I’ve heard of and read the Serenity Prayer many times in my life. As one who can have a tendency to be anxious and worrisome, my dad has often said to me, “Rachel, remember what the Serenity Prayer says. Only focus on what you can change.” He’d ask me if I really understood what it meant and I would answer affirmatively because in theory, I did understand it. But as I spent a few moments in quiet reflection in front of my meditation altar this morning, the words really hit me. I have my beloved Grandmother Ruby’s framed copy of the Serenity Prayer in the center of my altar. She passed away seven years ago, and of all her possessions, this was one of the things I really wanted. I remember exactly where she hung it in her bedroom. She lived to be 101 years-old, and I imagine that the Serenity Prayer played a key role in her living such a long and fulfilling life. I look at the words every day, but this morning I felt them sink in and touch a place deep in my spirit. I read the words over and over to myself until I was brought to tears. In my mind’s eye, I saw a parenthesis behind “cannot change” that included the word, “people.” I saw another parenthesis behind “those things I can” that included the word, “me.” I already knew that we cannot change people, but sometimes there can be a gap between what we know and really making an attempt to apply the concept to our lives. I acknowledge there is a gap within me.

I came to my meditation altar this morning heavily contemplating a certain relationship in my life. This person has been in my world for 15 years and as such, there have been plenty of ups and downs. We were friends, we were married and we now share custody of a beautiful 7 year-old little boy. I’m only one child in, but my experience so far has shown me that co-parenting can be one of the toughest relationships to navigate. I often find myself challenged by the way I do things as a parent vs. the way my ex-husband does things. Like my knowledge of the Serenity Prayer in theory, I have been aware that I can place high expectations on my ex-husband, but it wasn’t until this morning that I allowed myself to feel it. As I read the words over and over, I fully acknowledged that I can’t change him. I can’t make him be the parent or person I think he should be. I can only change myself and how I allow our relationship to affect me. I see clearly now why my dad always said that my life would be so much easier if I truly lived with the Serenity Prayer as my guiding principle.

As I went into meditation, my mind being what it is had a million thoughts running through it. I’ve learned that as thoughts arise in meditation, we should acknowledge them and then simply let them go. Yet one thought in particular just kept popping up. And oddly enough, it was a thought about a phone cord on the telephone I use at work. Strange, I know. But instead of trying to force the thought out of my mind, I allowed it to pass through. Once it did, it made total sense.

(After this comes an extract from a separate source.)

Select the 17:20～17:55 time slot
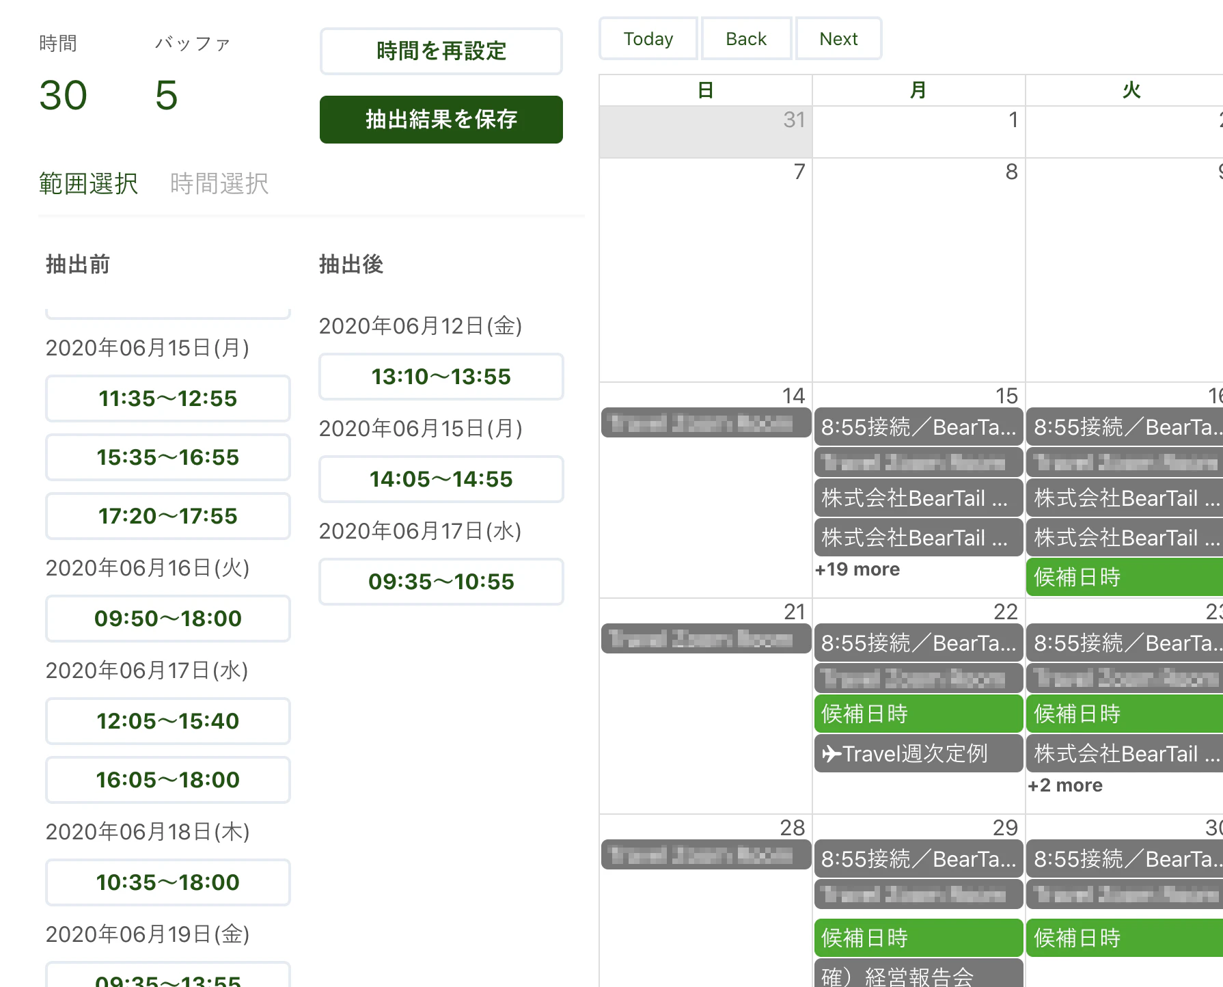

When my company moved offices a few years ago, we received new telephones. Over time, the cord on the phone I’d gotten became tangled and gnarled. It was a pesky little annoyance, because it prevented my phone from hanging up properly on the receiver. At times, I’d try to untangle it but then would become frustrated and just left it as it was. The company eventually moved offices again and the tangled cord came with me. We moved from a space where I had my own office, to a location where many of the employees, myself included, were collapsed into an open workspace. “Cubicle World,” as many of us call it. As such, a co-worker who has become a good friend was stationed behind me and had a bird’s-eye view of my telephone cord. She saw me fussing with it a few months back and asked if I ever put in a request to have it changed. When I told her I hadn’t, she said, “Here, let’s try something,” and she proceeded to go to another workspace that wasn’t being used, took the handle off a phone with a perfectly fine cord and replaced my handle with the new one. Then laughing she said, “See? Isn’t that better?” We shared a few jokes about it and moved on. What I didn’t realize at the time was how profound that gesture was.

By allowing the thought of the phone with the tangled cord to pass through my mind during meditation this morning, it landed with an eye-opening realization for me. Just as I replaced the handle with the tangled cord, I can apply the same concept to relationships in my life that have become tangled or convoluted. I can either keep fussing with trying to detangle things, or I can simply stop and replace the frustration with an untangled state of mind. Replacing the telephone cord on my relationships, if you will. It can be as simple as it was when my co-worker/friend replaced the handle and cord on my phone at work.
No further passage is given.